TASK REQUIREMENTS: Once you find the line with "You are a GUI" in the entries below, print it and each line after it up to and including the line with "You are a computer-use", exactly, without pictures.

EXERCISE MATERIALS:
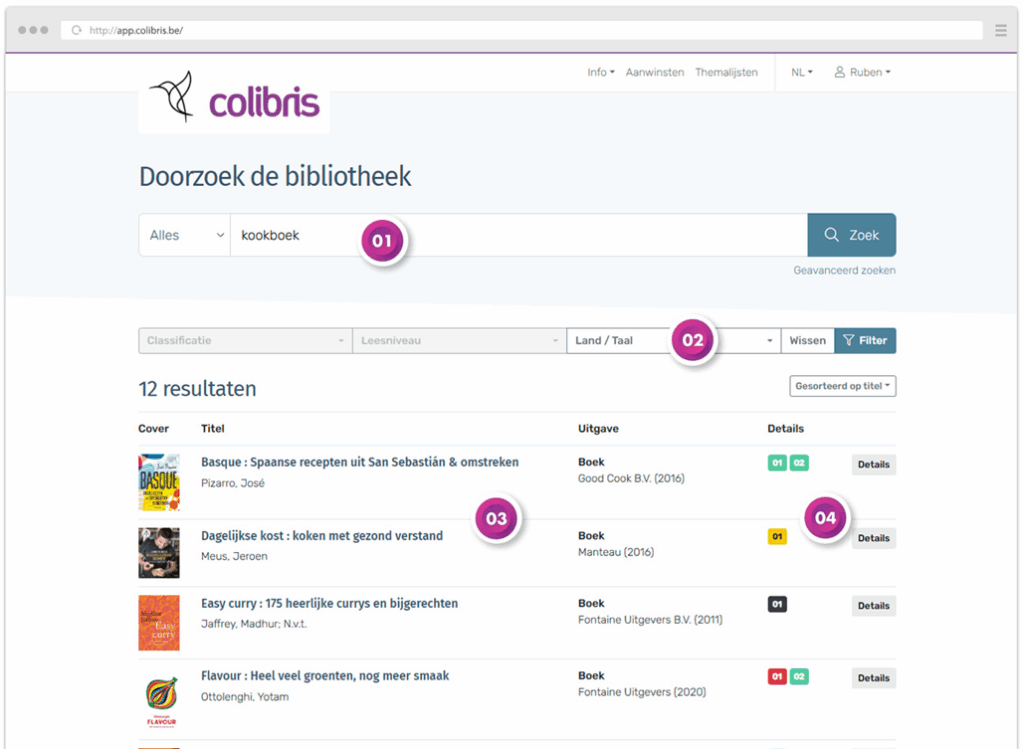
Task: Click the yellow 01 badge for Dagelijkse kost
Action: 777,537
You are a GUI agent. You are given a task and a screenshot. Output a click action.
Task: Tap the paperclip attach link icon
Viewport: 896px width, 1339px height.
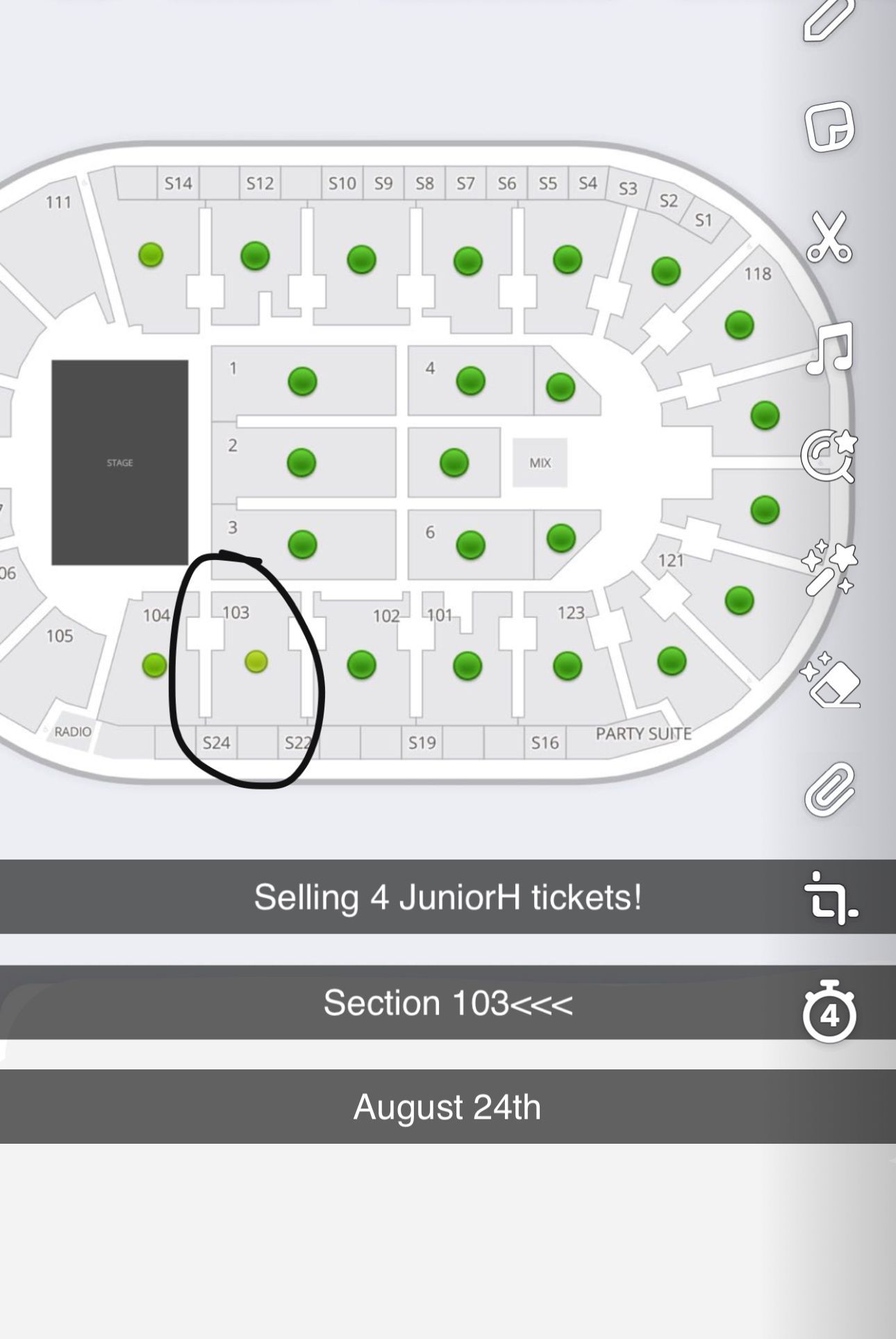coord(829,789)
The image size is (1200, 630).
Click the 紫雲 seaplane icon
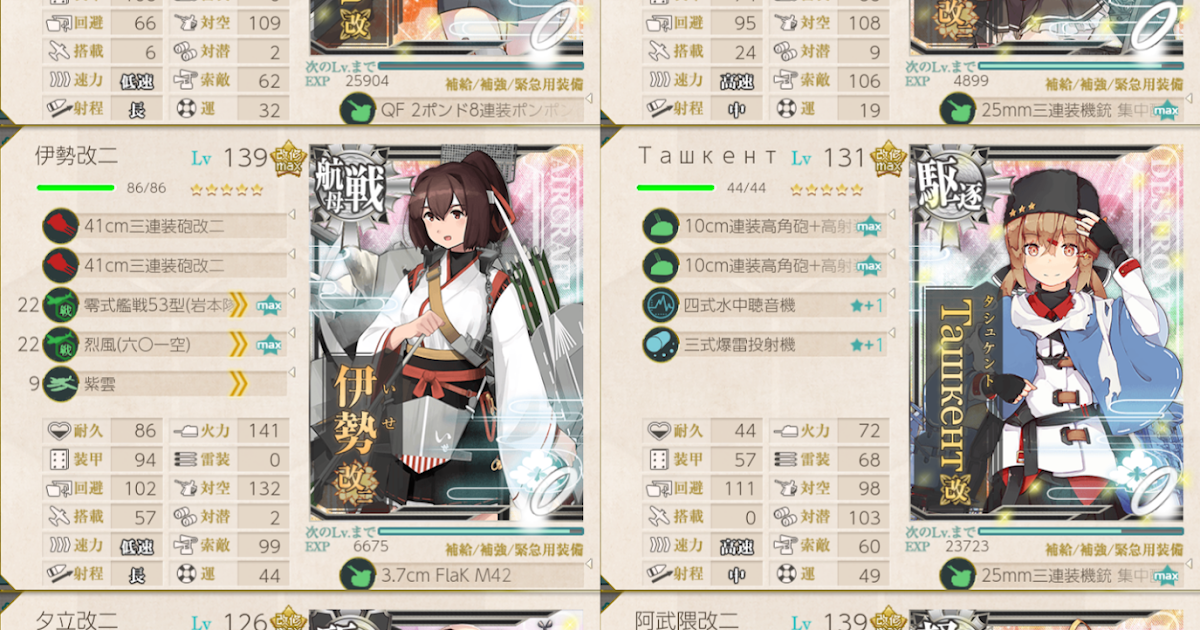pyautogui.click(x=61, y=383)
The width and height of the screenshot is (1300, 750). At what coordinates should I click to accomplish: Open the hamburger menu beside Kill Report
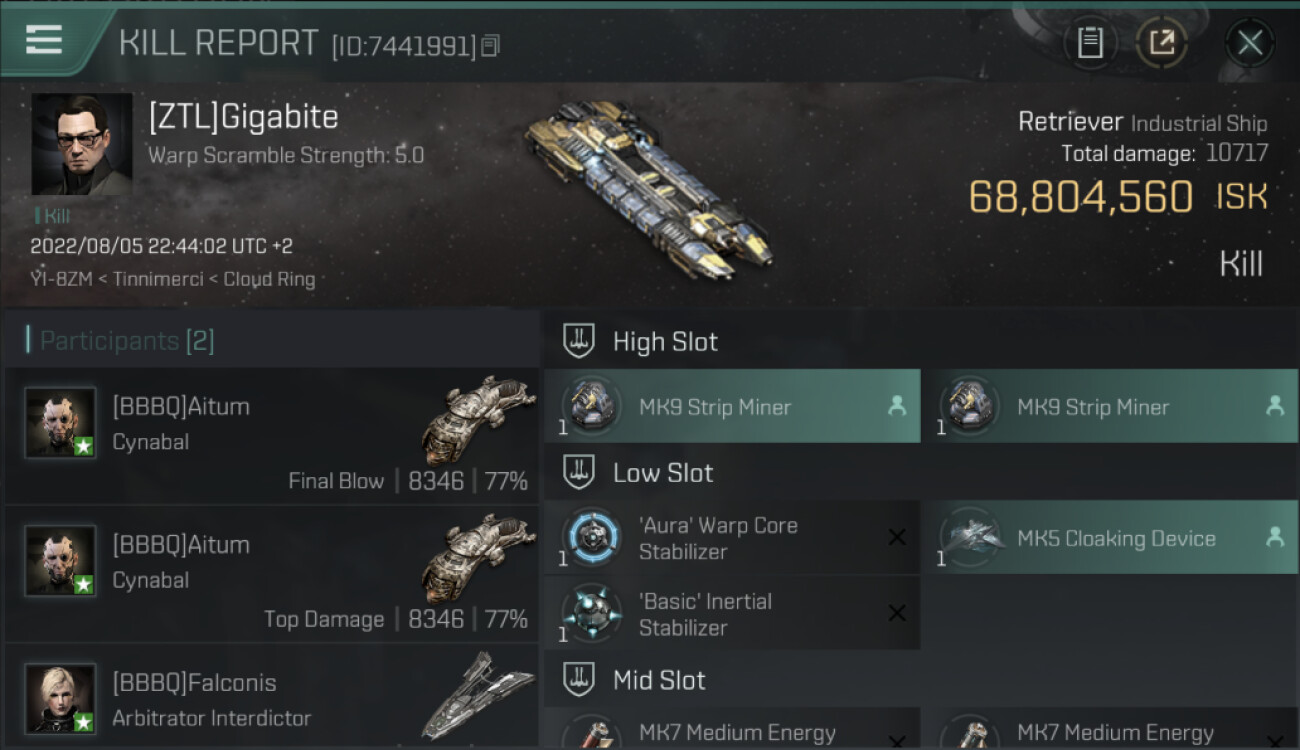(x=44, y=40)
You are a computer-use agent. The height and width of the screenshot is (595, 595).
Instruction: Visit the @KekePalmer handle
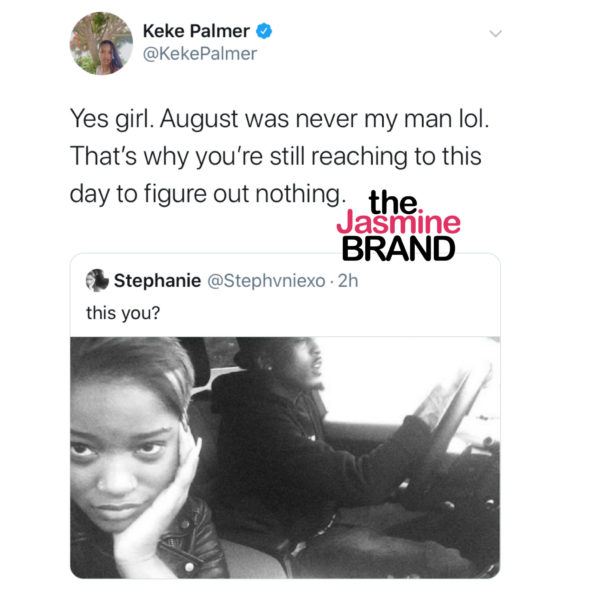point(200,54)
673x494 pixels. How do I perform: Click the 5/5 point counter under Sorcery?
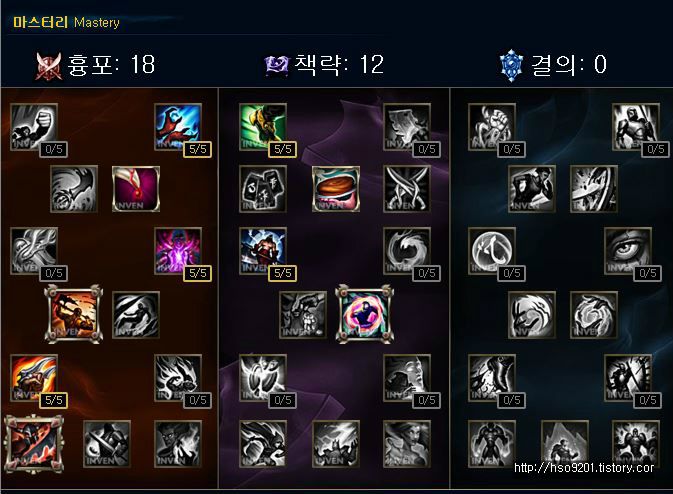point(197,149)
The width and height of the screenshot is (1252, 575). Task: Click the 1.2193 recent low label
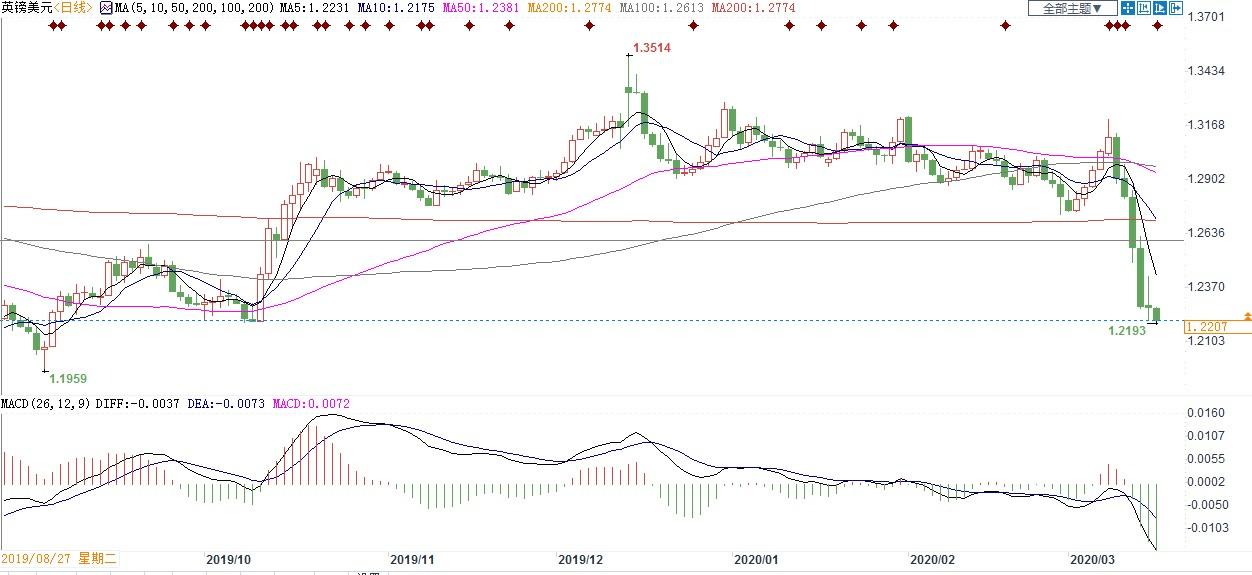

RESPONSE BELOW:
You are a GUI agent. You are given a task and a screenshot. Output a click action.
Task: Tap the paperclip attach link icon
Viewport: 896px width, 1339px height.
coord(829,789)
The image size is (1200, 630).
Click the 紫雲 seaplane icon
pyautogui.click(x=61, y=383)
The width and height of the screenshot is (1300, 750). At what coordinates should I click to accomplish: Open the hamburger menu beside Kill Report
(x=44, y=40)
You are a computer-use agent. The height and width of the screenshot is (595, 595).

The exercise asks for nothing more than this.